▶ _STUDY MATERIAL_
------------------------------

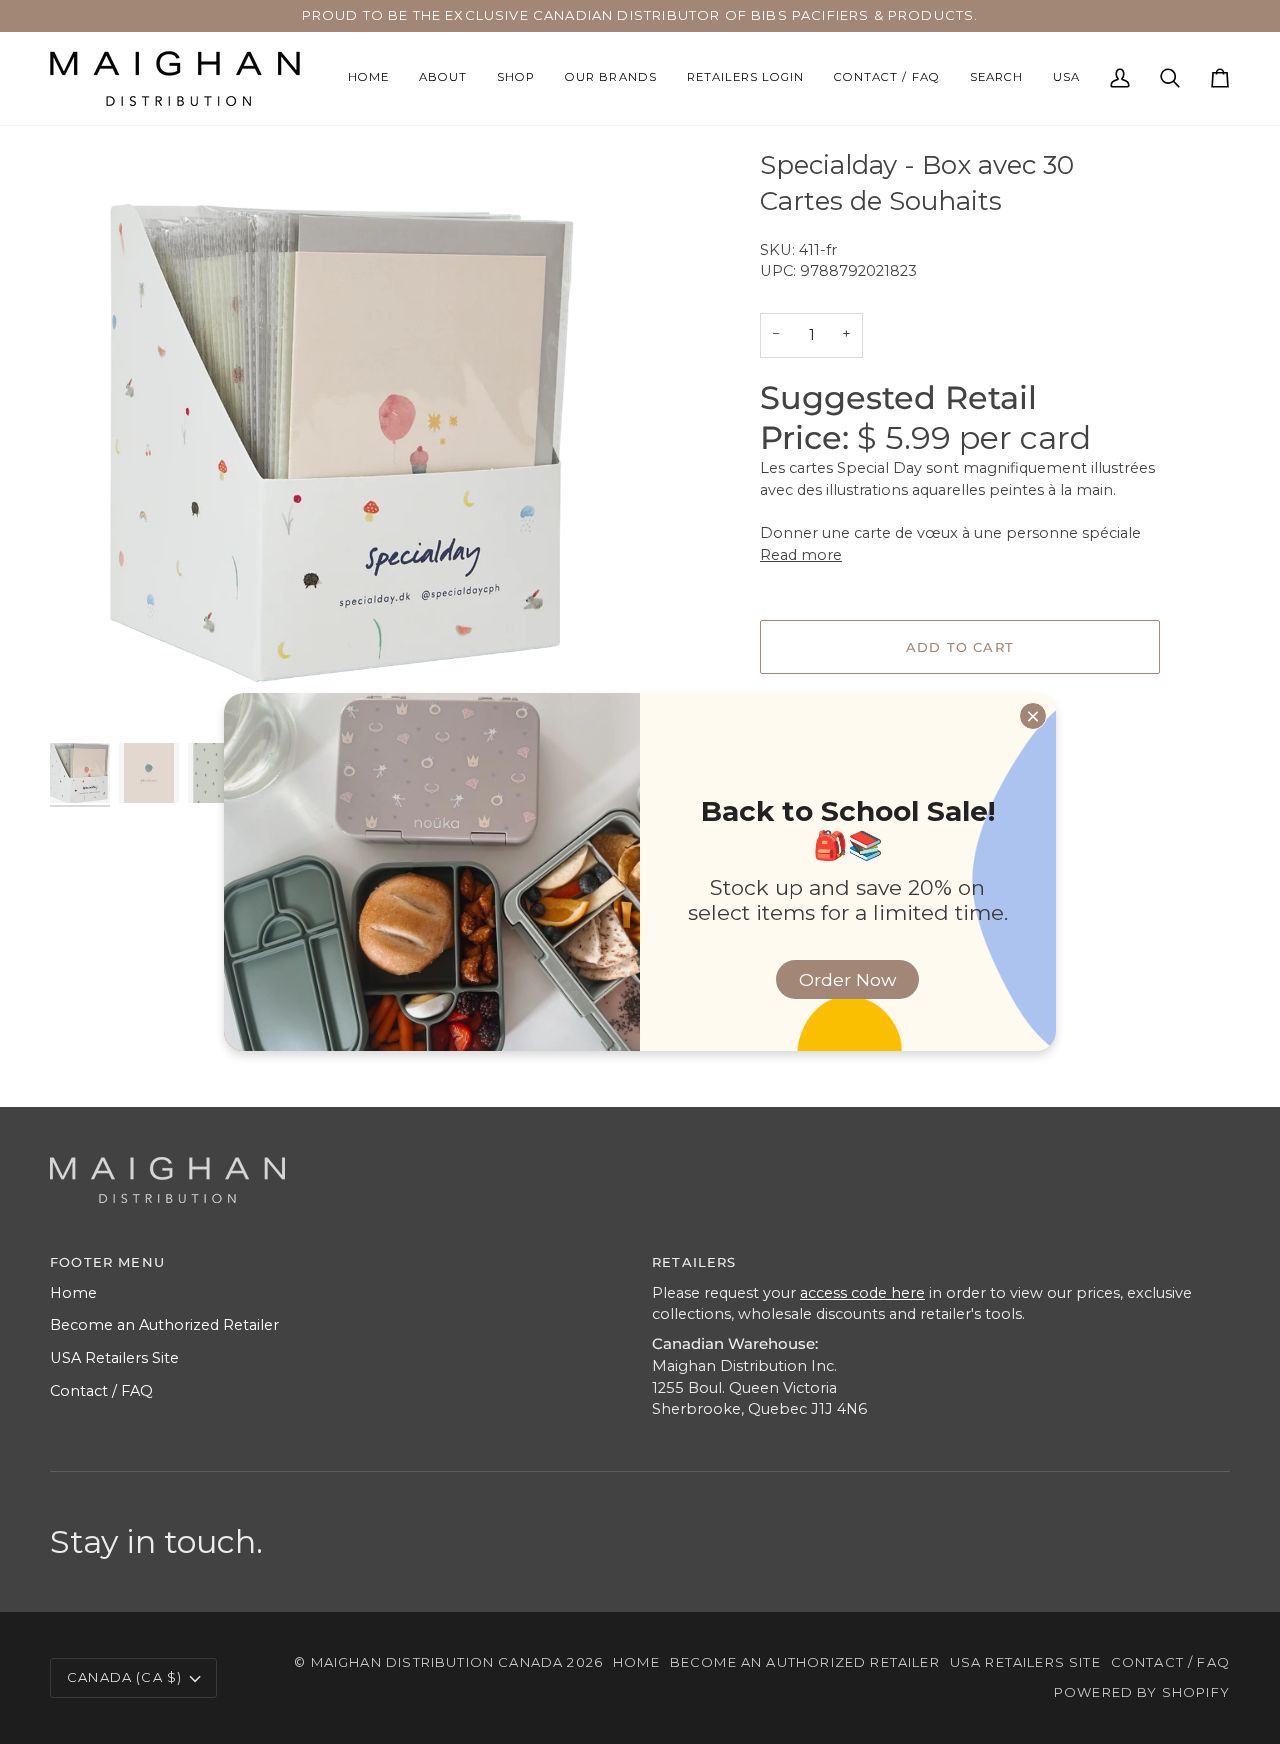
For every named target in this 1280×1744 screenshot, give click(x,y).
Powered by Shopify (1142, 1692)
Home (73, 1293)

------------------------------

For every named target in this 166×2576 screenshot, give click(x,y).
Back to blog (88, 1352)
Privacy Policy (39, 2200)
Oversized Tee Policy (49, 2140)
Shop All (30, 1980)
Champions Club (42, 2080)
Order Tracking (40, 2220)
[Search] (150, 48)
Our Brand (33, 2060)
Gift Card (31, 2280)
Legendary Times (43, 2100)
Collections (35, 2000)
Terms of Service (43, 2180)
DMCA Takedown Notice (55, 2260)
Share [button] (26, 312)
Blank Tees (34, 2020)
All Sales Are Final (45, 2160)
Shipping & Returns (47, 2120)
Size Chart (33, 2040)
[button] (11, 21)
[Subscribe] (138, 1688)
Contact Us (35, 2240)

------------------------------

▶ _ASSIGNMENT_
Nothing should appear in the answer except the lines above from the line with "Back to blog (88, 1352)" through the line with "Contact Us (35, 2240)", both included, written out exactly.

▶ _ANSWER SECTION_
Back to blog (88, 1352)
Privacy Policy (39, 2200)
Oversized Tee Policy (49, 2140)
Shop All (30, 1980)
Champions Club (42, 2080)
Order Tracking (40, 2220)
[Search] (150, 48)
Our Brand (33, 2060)
Gift Card (31, 2280)
Legendary Times (43, 2100)
Collections (35, 2000)
Terms of Service (43, 2180)
DMCA Takedown Notice (55, 2260)
Share [button] (26, 312)
Blank Tees (34, 2020)
All Sales Are Final (45, 2160)
Shipping & Returns (47, 2120)
Size Chart (33, 2040)
[button] (11, 21)
[Subscribe] (138, 1688)
Contact Us (35, 2240)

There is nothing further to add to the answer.